The Crisscross Shadow
- Original edition
- Author: Franklin W. Dixon
- Language: English
- Series: The Hardy Boys
- Genre: Detective, mystery
- Publisher: Grosset & Dunlap
- Publication date: January 1, 1953
- Publication place: United States
- Media type: Print (hardback & paperback)
- Pages: 192 pp
- Preceded by: The Secret of Wildcat Swamp
- Followed by: The Yellow Feather Mystery

= The Crisscross Shadow =

Book by Franklin W. Dixon

The Crisscross Shadow is the thirty-second volume in the original The Hardy Boys series of mystery books for children and teens published by Grosset & Dunlap.

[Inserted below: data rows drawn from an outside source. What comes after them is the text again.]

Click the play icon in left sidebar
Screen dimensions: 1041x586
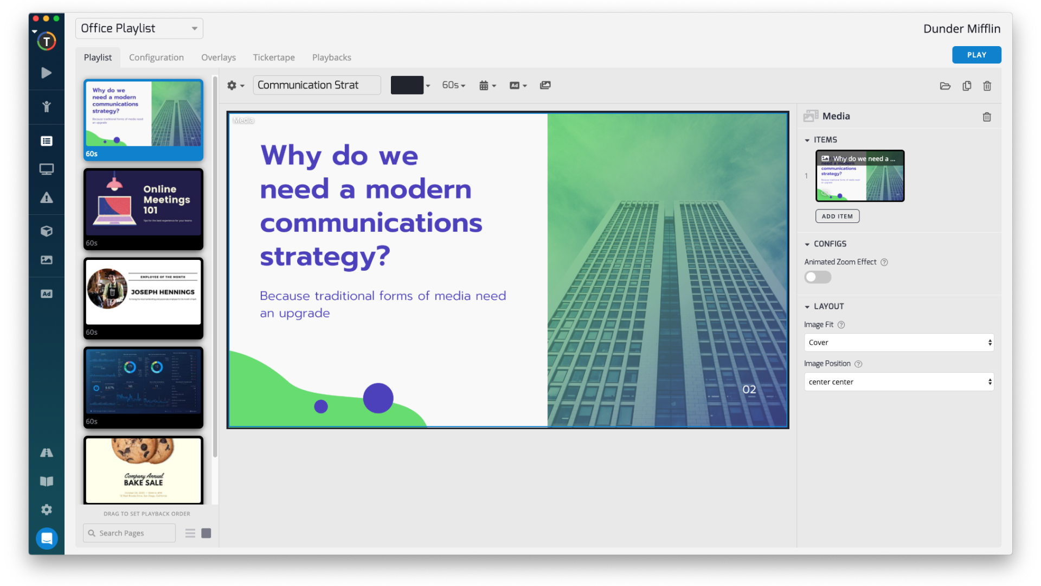pos(47,73)
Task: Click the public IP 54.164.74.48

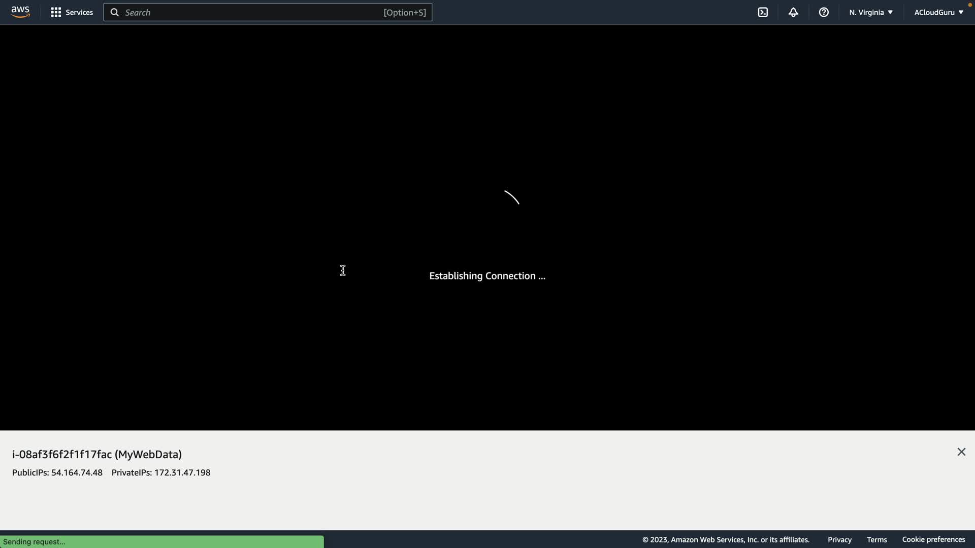Action: click(x=77, y=472)
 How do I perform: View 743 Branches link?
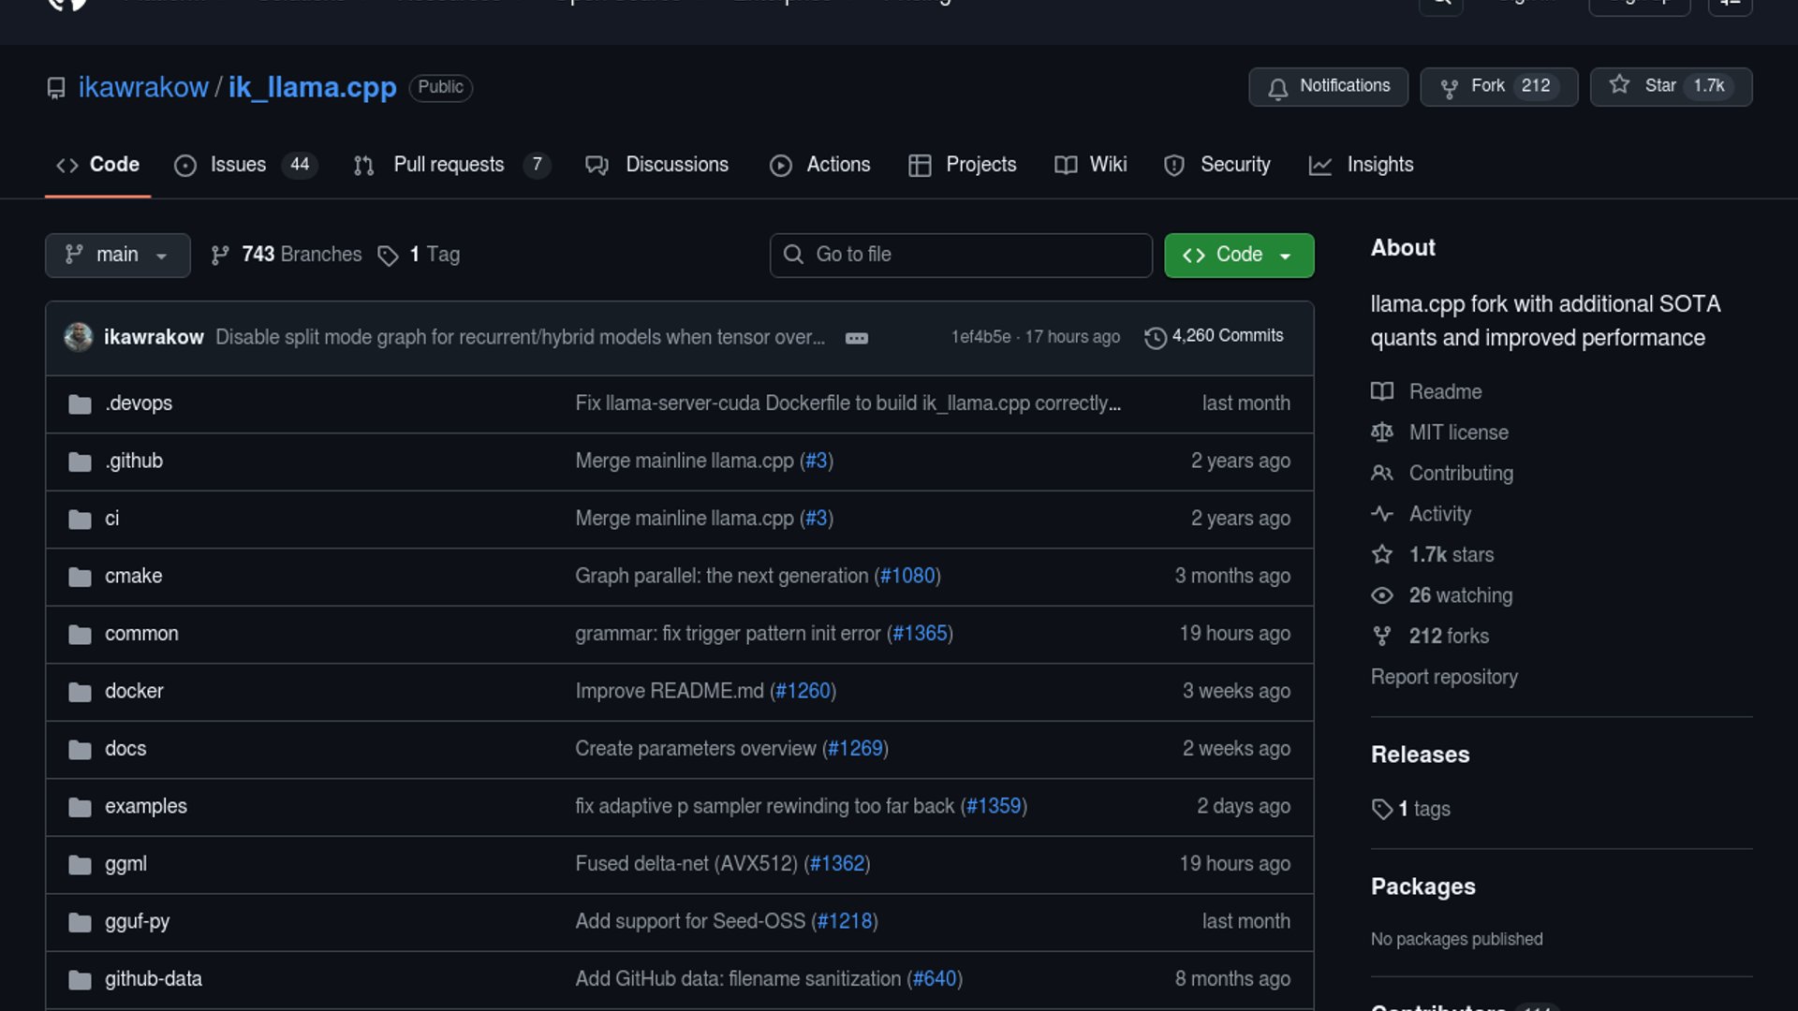300,255
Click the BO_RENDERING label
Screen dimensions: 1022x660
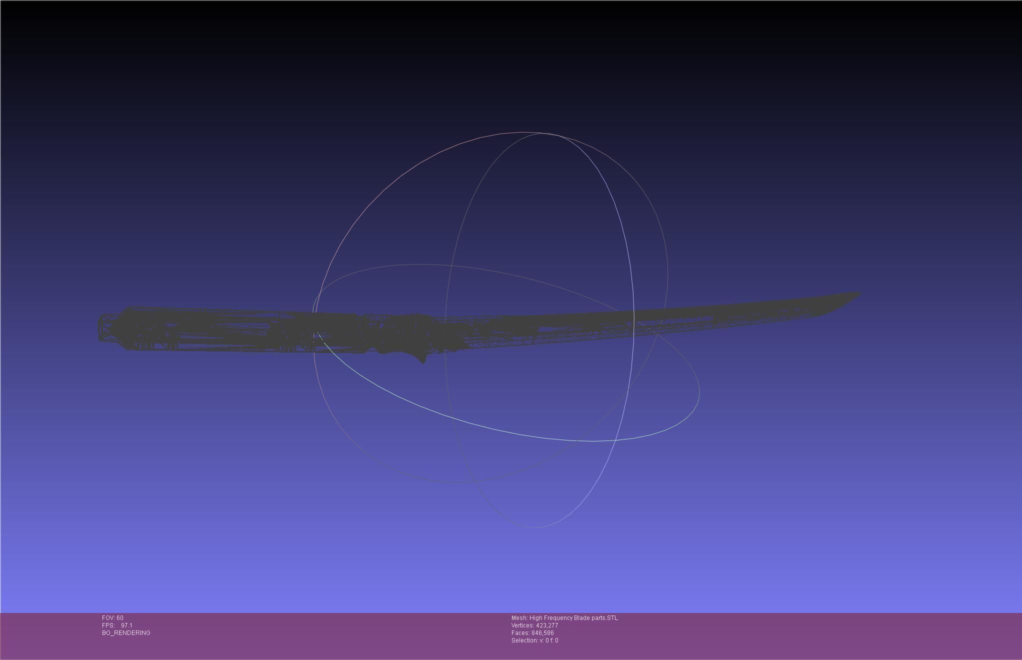click(126, 633)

This book was written for the Stratemeyer Syndicate by Richard Cohen in 1953. Between 1959 and 1973 the first 38 volumes of this series were systematically revised as part of a project directed by Harriet Adams, Edward Stratemeyer's daughter. The original version of this book was shortened in 1969 by Priscilla Baker-Carr resulting in two slightly different stories sharing the same title.

==Plot summary==
The Hardy boys find the missing deed to an Indian's land, prevent a phony salesman from carrying through a reckless scheme, and help their father solve a top-secret sabotage case.